Il dolore è sordomuto.
Sordo perché ascolta solo se stesso,
muto perché non ci sono parole
che possano parlarne.

(A. G. Pinketts)

 

 

Sordo e muto
è il dolore interiore.
Morde,
attanaglia,
come lama tagliente
infierisce,
sordo
alle urla
strazianti
del cuore,
muto
nel suo arrivare,
senza preavviso.
Come verga
che sferza,
come un pugno
violento,
sferrato
alla bocca dello stomaco,
il dolore sale,
prende alla gola,
soffoca,
pietrifica.
Poi passa,
perché
ha trovato
nel cuore
un nascondiglio.
E lì rimane,
cheto
per un po’.
Poi ecco,
che improvviso,
si fa
nuovamente
sentire.
Di colpo
nuovamente
spezza.

Isabella  Scotti

testo  :   copyright   legge   22  aprile   1941   n°   633

 

Tutto   è   compiuto.   Ricky   ci   ha   lasciato.   L’   11   agosto,   onomastico   di   Chiara,   sua   cugina,   mia   figlia.
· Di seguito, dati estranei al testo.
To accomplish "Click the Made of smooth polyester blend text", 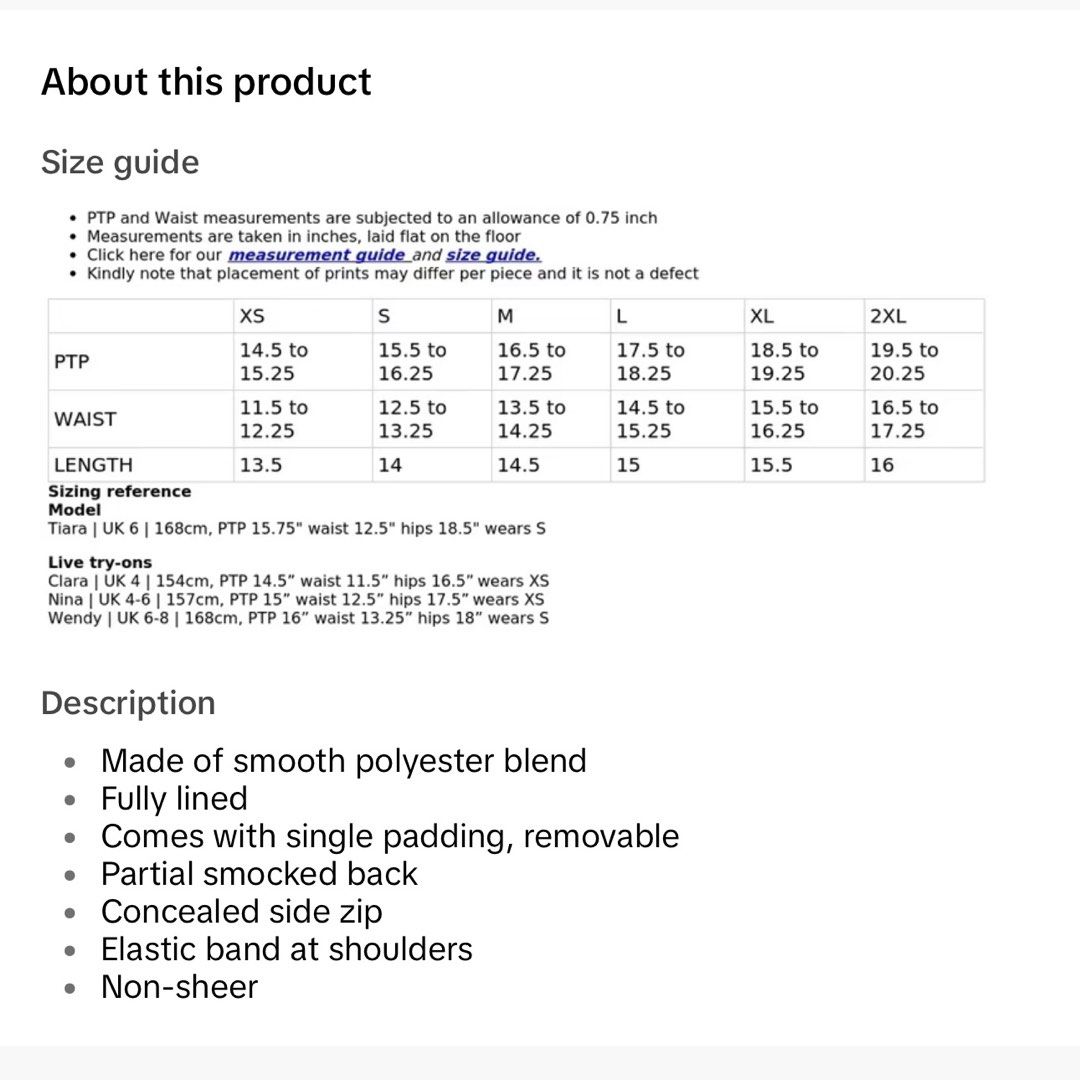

Il    14   ci   sono   stati   i   suoi   funerali,   il   16   il   mio   compleanno.   Il   30   avrebbe   compiuto   35   anni.

Non   voglio   dire   troppe   parole,   ma   alcune   debbono   essere   dette.

I   suoi   funerali  sono   stati   e   rimarranno   una   delle   più   belle   pagine   di   Frascati.

Perché   mio   nipote   era   un   rugbista.   E   il   rugby   a   Frascati   ha   una   lunga   storia,   della   quale   mio   nipote

per   dieci   anni   ha   fatto   parte.   Oggi   il   suo   percorso   nel   rugby   è   finito.

 

Ma   mai   verrà   dimenticato.   Al   Frascati   Rugby   Club,   società   di   cui   era   socio   fondatore,   atleta,   tecnico

  e   direttore   sportivo,   rimarrà   il   ricordo   di   un   ragazzo   unico,   speciale,   dalla   grande   umanità,   leale,

  amico   sincero   di   tutti.    Grande   sportivo   in   campo,   e   poi   grande   allenatore   ed   educatore   di   piccoli

  rugbysti   in   erba.    Il   suo   sorriso   contagioso   metteva   allegria.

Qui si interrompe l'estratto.